Dans Mes étoiles noires, vous refusez l’opposition « violence/non violence » entre Malcom X et Martin Luther King et vous les incluez tous deux parmi vos étoiles. Pourquoi ?

J’ai une histoire particulière avec Malcom X. Je voulais appeler l’un de mes fils Malcom et ma famille m’a dit : « non, ce n’est pas possible, Malcom est un violent ». Ma maman surtout. Alors, mon fils ne s’appelle pas Malcom.

Plus sérieusement, nous avons tous une image de Malcom X comme quelqu’un de très violent. Né pendant la ségrégation, ce petit garçon a perdu ses oncles, et probablement son père, par le Ku Kux Klan. Sa mère tombe dans une certaine folie. C’est un départ dans la vie un peu difficile, pour ne pas tomber dans une certaine violence, dans un certain racisme envers la société qui l’opprime. Ce jeune garçon devient délinquant, finit en prison. Là, il y rencontre la lecture, la connaissance. Il s’apaise. Quand il sort de prison, il est avec les Black Muslims, un autre mouvement radical. Il continue cependant à s’éduquer. Un jour, lors d’un voyage hors des États-Unis, il voit qu’il existe d’autres choses ailleurs. En revenant, il se dit : « en fait, l’on peut travailler tous ensemble. Peu importe la couleur et la religion ». Il a compris que le vrai problème était l’injustice sociale. Ainsi, sur la fin de sa vie, Malcom X sort de la problématique des couleurs pour combattre l’injustice sociale. C’est pour cela que c’est l’une de mes étoiles. L’ensemble de mes personnages changent, à un moment de leur vie, parce qu’ils ont accès à la culture et à l’éducation.

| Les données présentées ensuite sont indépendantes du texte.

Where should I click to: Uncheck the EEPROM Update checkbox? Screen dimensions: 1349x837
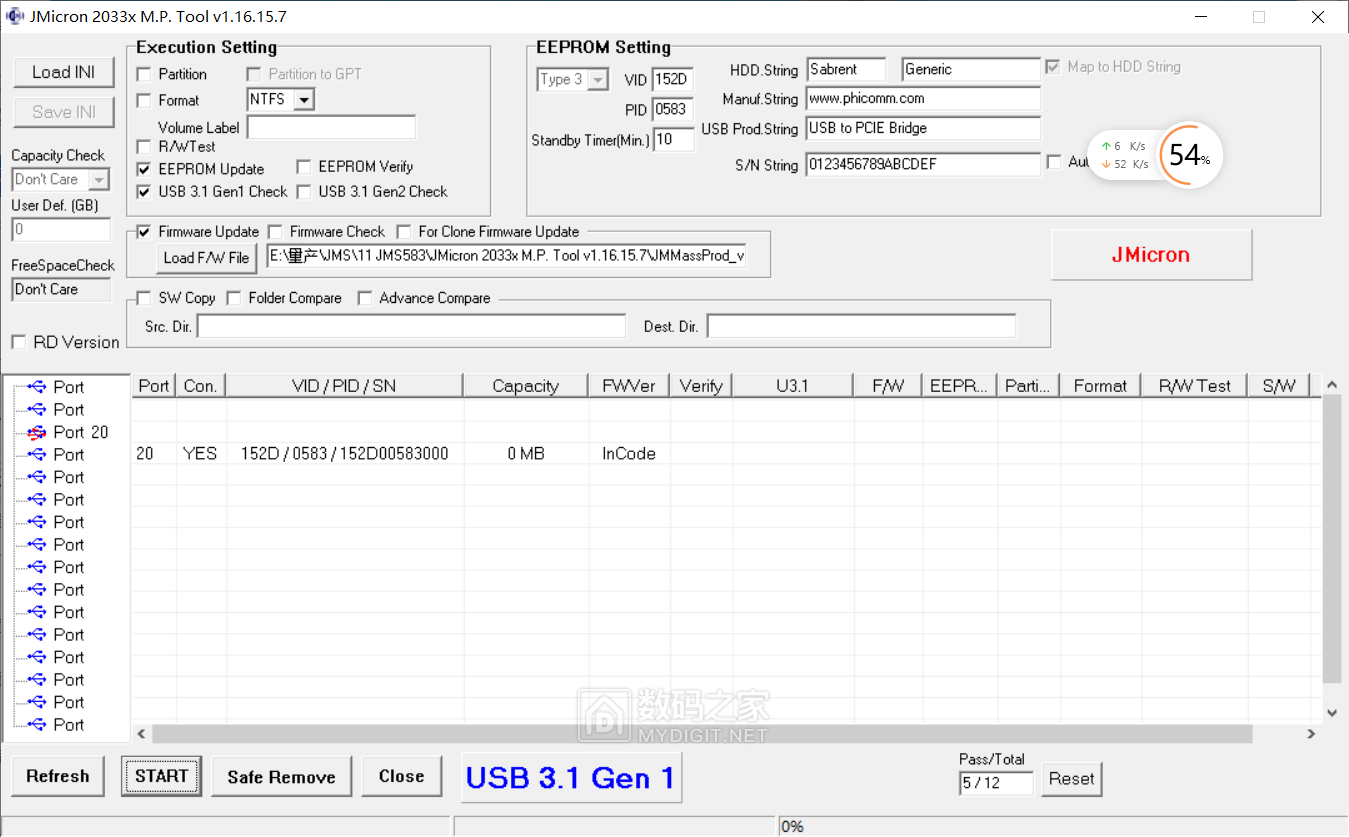point(144,169)
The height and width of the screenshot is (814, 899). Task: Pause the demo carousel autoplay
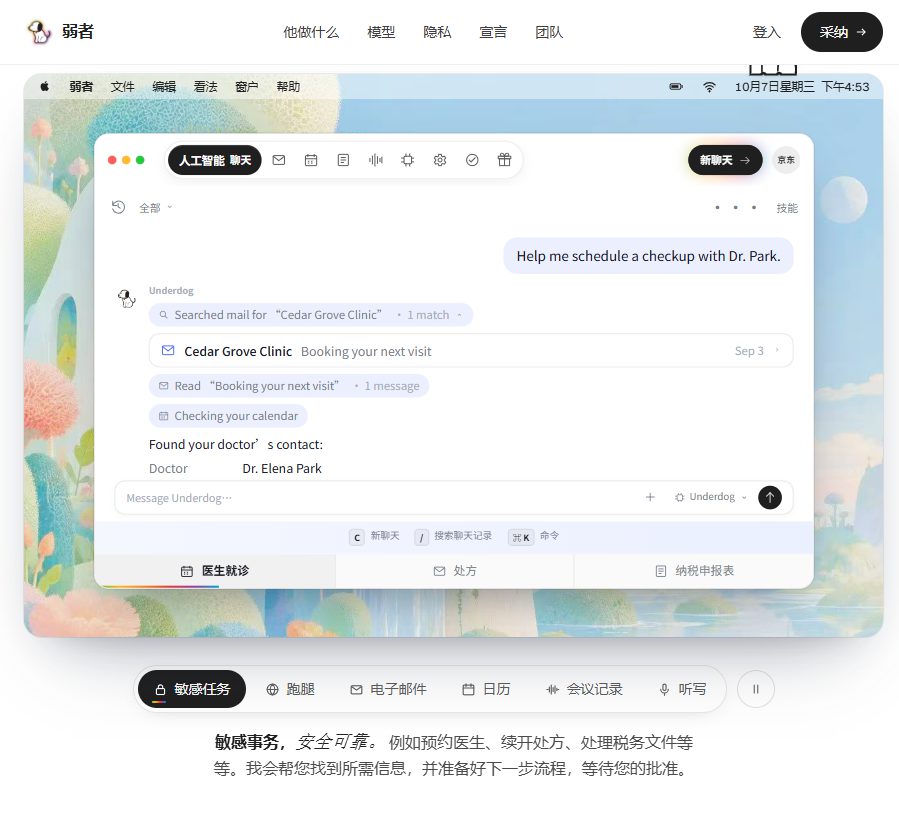[x=755, y=689]
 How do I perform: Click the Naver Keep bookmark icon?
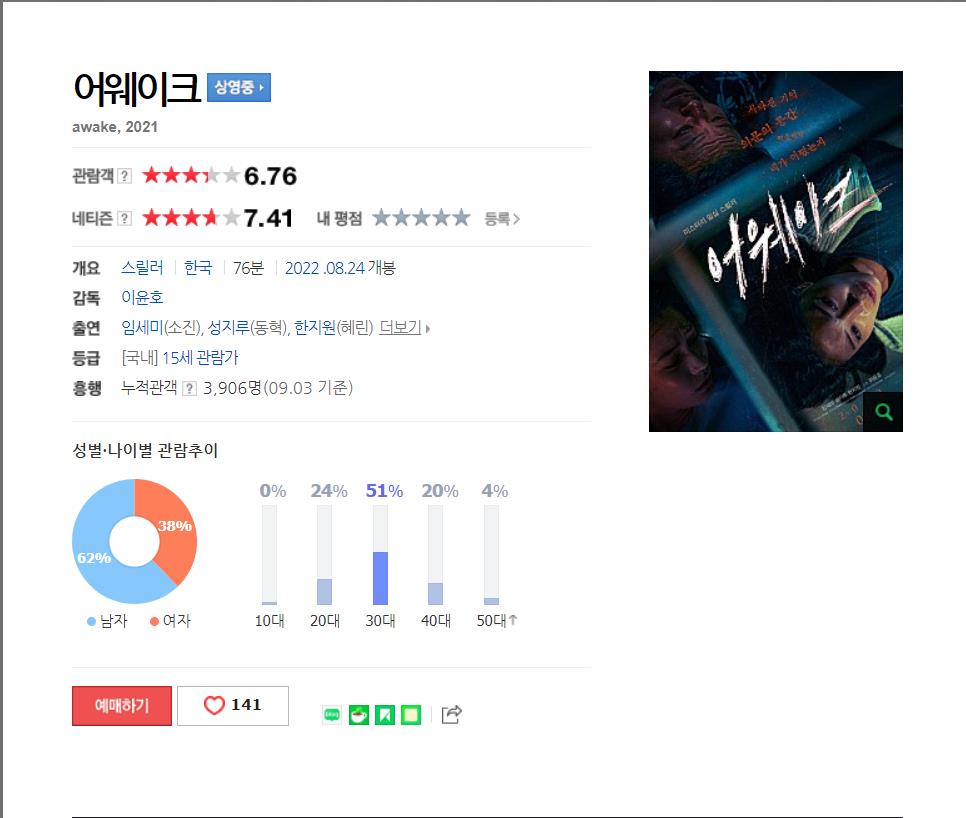pyautogui.click(x=385, y=715)
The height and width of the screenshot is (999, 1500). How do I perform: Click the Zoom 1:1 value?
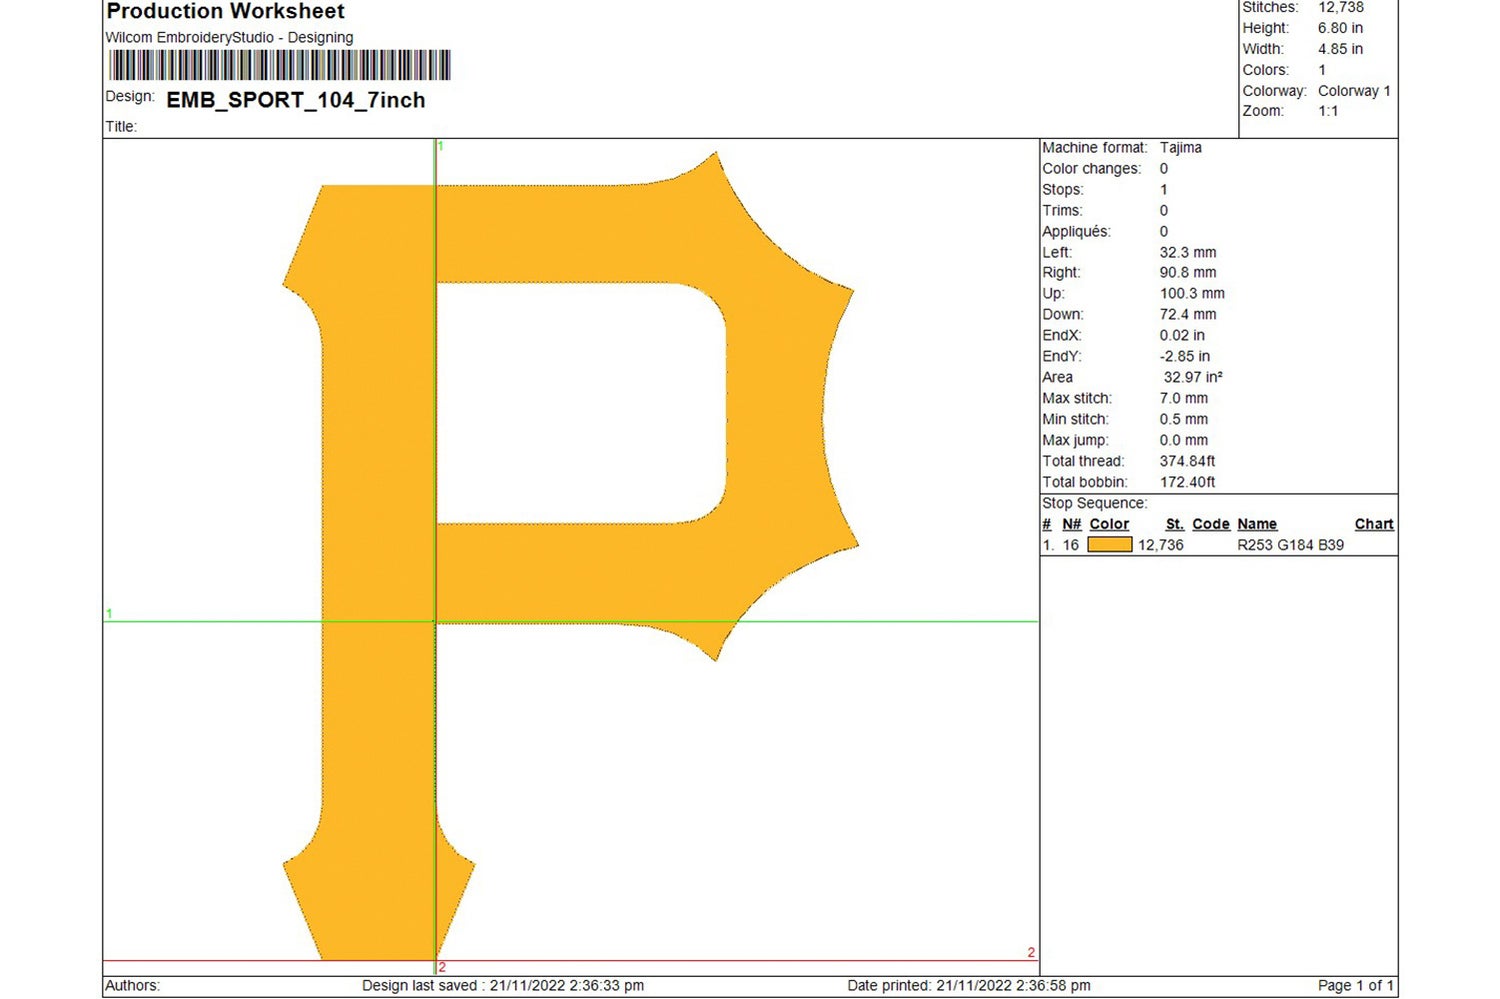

Quel est votre rapport à Aimé Césaire ?

J’ai rencontré son livre, Discours sur le colonialisme, ses poèmes. C’est quelqu’un qui donne une réflexion intéressante sur le colonialisme, qui donne la parole aux colonisés. Évidemment, il a inventé cette notion de la négritude. Souvent, les gens s’arrêtent à « nègre » dans négritude. Alors que la négritude c’est : donner la parole aux opprimés.

J’ai eu la chance de pouvoir aller à l’enterrement d’Aimé Césaire. Pour me recueillir. C’était, pour moi, quelqu’un de très très important. Il nous fait avoir une autre vision des choses. Aimé Césaire me fait penser à quelqu’un est extrêmement important pour moi : Frantz Fanon. Ce dernier est celui qui arrive à expliquer la problématique des couleurs de peau. Il montre notamment comment la société antillaise a reproduit le racisme. On disait aux gens de la génération de ma maman qu’il était préférable de se marier avec un blanc pour que l’enfant soit plus clair de peau. On les appelait les « peaux chapées ». Fanon l’explique très bien, et ça j’en ai discuté avec maman, donc c’est vrai… Celui qui était plus clair de peau était mieux vu que celui qui était plus foncé, même au sein d’une famille. La société antillaise doit avoir une réflexion pour s’accepter. Par exemple, au niveau de la langue, le créole est dénigré. Dénigrer sa langue, c’est se dénigrer soi-même.

Nombreux sont vos personnages à être croyants, qu’est-ce que la religion pour vous ?

Je suis surpris que l’on n’accepte pas la religion de l’autre. Pour moi, la religion aide à accepter l’idée de la mort, à rendre la mort acceptable. On ne peut pas dire à quelqu’un : « ta façon d’accepter la mort n’est pas la bonne ». Comment rendre la mort acceptable ? Cette question est, pour moi, l’une des deux les plus fondamentales. La seconde étant : comment rendre la vie la plus vivable possible ? Et cela passe par la religion, et c’est pour cela qu’il faut respecter la religion de l’autre.

Une république multiculturelle et post-raciale

Vous avez récemment appelé à une « république multiculturelle et post-raciale ». Qu’entendez-vous par là ?

Il faut avoir une vraie réflexion sur : comment créer une société où il y a une plus grande fraternité ? C’est dépasser le problème racial. J’ai fait faire un sondage et il y a encore 55% des personnes en France pensent qu’il y a plusieurs races. Pour sortir de ces problématiques de couleur, il faut en parler tranquillement. Pourquoi multiculturel ? De nombreuses personnes ne comprennent pas que nos sociétés sont en mouvement. Nos identités sont en constante évolution. Cet appel, c’est créer une réflexion sur une société multiculturelle et post-raciale pour comprendre comment créer des liens pour que l’on puisse vivre ensemble. Il faut éduquer nos enfants à ouvrir leurs horizons et accepter l’autre.